Polygonum cuspidatum Sieb. et Zucc. Extracts improve sepsis-associated acute kidney injury by inhibiting NF-κB-mediated inflammation and pyroptosis

Polygonum cuspidatum Sieb. et Zucc. (Polygonum cuspidatum) is a herbaceous perennial plant in the Polygonaceae family that produces biofunctional stilbenes and quinones. The dried rhizome and root of P. cuspidatum in traditional oriental medicine have been used for ameliorating inflammatory illnesses, diabetes, gout, cancer, and other ailments.This work aimed to investigate the protective effects of P. cuspidatum extracts (PCE) on sepsis-associated acute kidney injury (SA-AKI) and its underlying mechanism.The potential mechanisms by which PCE improved SA-AKI were preliminarily predicted by network pharmacology. The dry powders of PCE were obtained using the freeze-drying method. A mouse model of SA-AKI was established by intraperitoneal injection of lipopolysaccharide (LPS). The protective effects of PCE on SA-AKI in vivo were studied using pathological and biochemical methods. LPS-stimulated HK-2 cells were prepared for in vitro evaluation. The qPCR and immunoblotting assays were performed to confirm the mechanism involved.The network pharmacology results indicate that emodin (Emo) and polydatin (PD) are potential active components of P. cuspidatum ameliorating SA-AKI. The experimental results showed that PCE improved renal function indices (creatinine, urea nitrogen, and urinary protein) in SA-AKI mice.

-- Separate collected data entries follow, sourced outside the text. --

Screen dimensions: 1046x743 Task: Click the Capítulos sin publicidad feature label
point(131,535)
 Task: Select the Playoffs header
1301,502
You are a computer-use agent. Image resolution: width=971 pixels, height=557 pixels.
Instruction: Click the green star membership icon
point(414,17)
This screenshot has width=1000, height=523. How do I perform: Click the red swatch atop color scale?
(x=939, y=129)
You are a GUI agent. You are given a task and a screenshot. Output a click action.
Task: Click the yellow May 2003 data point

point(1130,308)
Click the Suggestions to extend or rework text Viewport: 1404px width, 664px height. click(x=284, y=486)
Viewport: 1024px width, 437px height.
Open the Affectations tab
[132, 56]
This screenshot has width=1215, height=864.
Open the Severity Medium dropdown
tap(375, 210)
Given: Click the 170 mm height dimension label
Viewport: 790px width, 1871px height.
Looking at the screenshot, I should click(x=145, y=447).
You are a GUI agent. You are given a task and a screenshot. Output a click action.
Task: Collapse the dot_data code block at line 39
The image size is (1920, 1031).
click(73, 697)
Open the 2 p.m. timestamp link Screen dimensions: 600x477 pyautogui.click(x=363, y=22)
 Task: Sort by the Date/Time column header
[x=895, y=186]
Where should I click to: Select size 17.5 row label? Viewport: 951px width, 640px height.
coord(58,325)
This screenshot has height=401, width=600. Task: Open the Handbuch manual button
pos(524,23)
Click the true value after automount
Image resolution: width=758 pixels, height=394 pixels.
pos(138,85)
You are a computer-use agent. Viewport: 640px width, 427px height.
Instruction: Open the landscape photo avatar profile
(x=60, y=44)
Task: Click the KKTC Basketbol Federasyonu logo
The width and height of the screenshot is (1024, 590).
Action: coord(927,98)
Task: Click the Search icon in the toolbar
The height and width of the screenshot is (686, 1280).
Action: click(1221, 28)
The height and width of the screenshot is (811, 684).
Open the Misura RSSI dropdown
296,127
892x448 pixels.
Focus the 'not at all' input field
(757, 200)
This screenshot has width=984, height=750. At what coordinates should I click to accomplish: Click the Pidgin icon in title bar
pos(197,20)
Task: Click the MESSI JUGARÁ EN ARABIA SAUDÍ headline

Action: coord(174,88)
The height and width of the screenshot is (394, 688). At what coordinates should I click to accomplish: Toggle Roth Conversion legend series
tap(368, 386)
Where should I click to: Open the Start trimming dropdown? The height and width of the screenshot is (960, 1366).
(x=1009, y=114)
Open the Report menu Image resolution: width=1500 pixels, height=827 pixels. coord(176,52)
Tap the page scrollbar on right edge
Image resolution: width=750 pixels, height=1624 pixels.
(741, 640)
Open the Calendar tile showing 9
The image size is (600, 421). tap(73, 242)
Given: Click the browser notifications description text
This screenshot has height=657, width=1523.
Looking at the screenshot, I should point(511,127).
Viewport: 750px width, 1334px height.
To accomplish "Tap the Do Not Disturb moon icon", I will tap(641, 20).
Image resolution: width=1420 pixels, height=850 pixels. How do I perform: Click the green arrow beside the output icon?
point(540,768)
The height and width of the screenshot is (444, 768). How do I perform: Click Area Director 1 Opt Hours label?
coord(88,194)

Mechanistically, PCE mitigated oxidative stress, regulated the expression levels of pyroptosis-related proteins, and repressed the production of inflammatory cytokines by inactivating nuclear factor-kappa B (NF-κB) signaling in vivo. Similar results were observed in LPS-stimulated HK-2 cells in the presence of Emo or PD.Our results demonstrated that PCE and active ingredients (Emo and PD) in PCE ameliorated SA-AKI by suppressing oxidative stress, inflammation, and pyroptosis.